Abstract: As incident responders / reverse engineers, we often learn new things about how Windows works from malware authors. We’ll share how threat actors are leveraging the Windows Background Intelligent Transfer Service (BITS) for persistence and privilege escalation. We’ll present proof-of-concept code demonstrating how this could be abused further, and we’ll show what you’d expect to see both from static and dynamic reverse engineering of this code as well as system artifacts. We’ll be sharing what we’ve learned in our experiences and research in a way that benefits both blue and red team members (insert your favorite “purple team” one-liner here).

Bio: Dan O’Day is a cyber response professional for a large global consulting firm that provides services to clients in the areas of digital forensics and incident response (DFIR) and whatever related technical challenges clients want to pay him to solve. Dan used to do cool stuff for the government, has taught in academic and corporate settings, loves reading, and likes tacos al pastor.
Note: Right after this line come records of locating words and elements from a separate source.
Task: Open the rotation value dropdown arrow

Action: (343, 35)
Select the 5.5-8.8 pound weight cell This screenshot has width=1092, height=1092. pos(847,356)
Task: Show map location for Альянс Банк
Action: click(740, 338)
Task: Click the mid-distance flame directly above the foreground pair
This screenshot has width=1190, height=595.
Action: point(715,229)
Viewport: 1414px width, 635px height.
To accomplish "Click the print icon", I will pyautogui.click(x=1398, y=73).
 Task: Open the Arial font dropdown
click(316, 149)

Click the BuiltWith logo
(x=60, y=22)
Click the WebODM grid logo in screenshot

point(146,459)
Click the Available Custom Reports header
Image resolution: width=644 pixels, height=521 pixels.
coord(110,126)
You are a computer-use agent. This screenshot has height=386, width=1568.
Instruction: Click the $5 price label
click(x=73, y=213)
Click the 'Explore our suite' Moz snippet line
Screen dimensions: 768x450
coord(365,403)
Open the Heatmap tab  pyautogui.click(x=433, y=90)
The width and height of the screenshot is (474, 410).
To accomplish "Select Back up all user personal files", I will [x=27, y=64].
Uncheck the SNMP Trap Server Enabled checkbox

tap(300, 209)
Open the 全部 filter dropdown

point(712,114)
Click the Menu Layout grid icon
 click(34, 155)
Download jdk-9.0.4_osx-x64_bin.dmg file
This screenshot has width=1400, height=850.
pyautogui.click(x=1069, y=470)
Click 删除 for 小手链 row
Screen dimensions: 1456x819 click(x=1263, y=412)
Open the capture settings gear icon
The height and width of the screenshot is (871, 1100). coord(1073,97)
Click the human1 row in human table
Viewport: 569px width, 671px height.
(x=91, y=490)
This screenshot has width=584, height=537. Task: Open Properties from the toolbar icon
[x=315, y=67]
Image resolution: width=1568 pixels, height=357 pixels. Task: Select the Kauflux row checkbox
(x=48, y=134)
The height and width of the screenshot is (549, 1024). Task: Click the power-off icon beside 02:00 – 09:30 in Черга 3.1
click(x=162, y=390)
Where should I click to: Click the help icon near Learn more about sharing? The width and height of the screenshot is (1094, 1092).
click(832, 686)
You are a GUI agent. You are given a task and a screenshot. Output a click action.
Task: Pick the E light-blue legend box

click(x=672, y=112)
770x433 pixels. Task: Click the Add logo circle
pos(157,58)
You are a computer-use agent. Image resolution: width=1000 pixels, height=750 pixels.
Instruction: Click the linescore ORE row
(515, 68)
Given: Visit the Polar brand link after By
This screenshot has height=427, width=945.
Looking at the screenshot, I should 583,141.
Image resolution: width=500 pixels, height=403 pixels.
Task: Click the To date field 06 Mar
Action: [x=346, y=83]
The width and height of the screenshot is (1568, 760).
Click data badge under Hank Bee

Ilya Kobzar works for a large multinational company and provides incident response, computer forensics, and malware reverse engineering services, in other words: he enjoys finding bad guys in your network, understanding what they’ve done, and how their tools work. Ilya likes reading books and playing video games. He was born and raised in Moscow, Russia.

Name: Nick Starke

Title: IoT Device Post Exploitation

Abstract: So you have a shell on an Internet of Things device. What do you do now? This talk will cover some of the capabilities of common IoT devices “under the hood”. The conversation will then turn to how bad guys can leverage these capabilities to attack end users in a variety of ways. There will be a live demonstration as well so we can see firsthand the impact these devices can have, then extrapolate that impact to discuss IoT attacks at scale

Bio: Nick Starke is an Iowa based penetration tester and security researcher.

Name: Chad Smith

Title: Threat Intelligence Collection Strategy

Abstract: Basic building blocks around building collection strategies for threat intelligence. – More coming.

Bio: Senior Cyber Security Analyst at Sutter Health in Roseville, CA.

Name: Chad Brewbaker

Title: LANGSEC: Defending against iOS text bombs

Abstract: On February 15, 2018 another iOS text bomb crashed phones worldwide that attempted to render a class of unicode strings.

LANGSEC uses formal parsers to eliminating entire classes of security defects caused by human error in eyeballing ad-hoc parsers. In this talk we will introduce the defensive coding practices of LANGSEC, how to spot LANGSEC violations in your existing code, and give a brief introduction to the HAMMER tool for writing formally correct binary parsers.

Bio: On February 15, 2018 another iOS text bomb crashed phones worldwide that attempted to render a class of unicode strings.

LANGSEC uses formal parsers to eliminating entire classes of security defects caused by human error in eyeballing ad-hoc parsers. In this talk we will introduce the defensive coding practices of LANGSEC, how to spot LANGSEC violations in your existing code, and give a brief introduction to the HAMMER tool for writing formally correct binary parsers.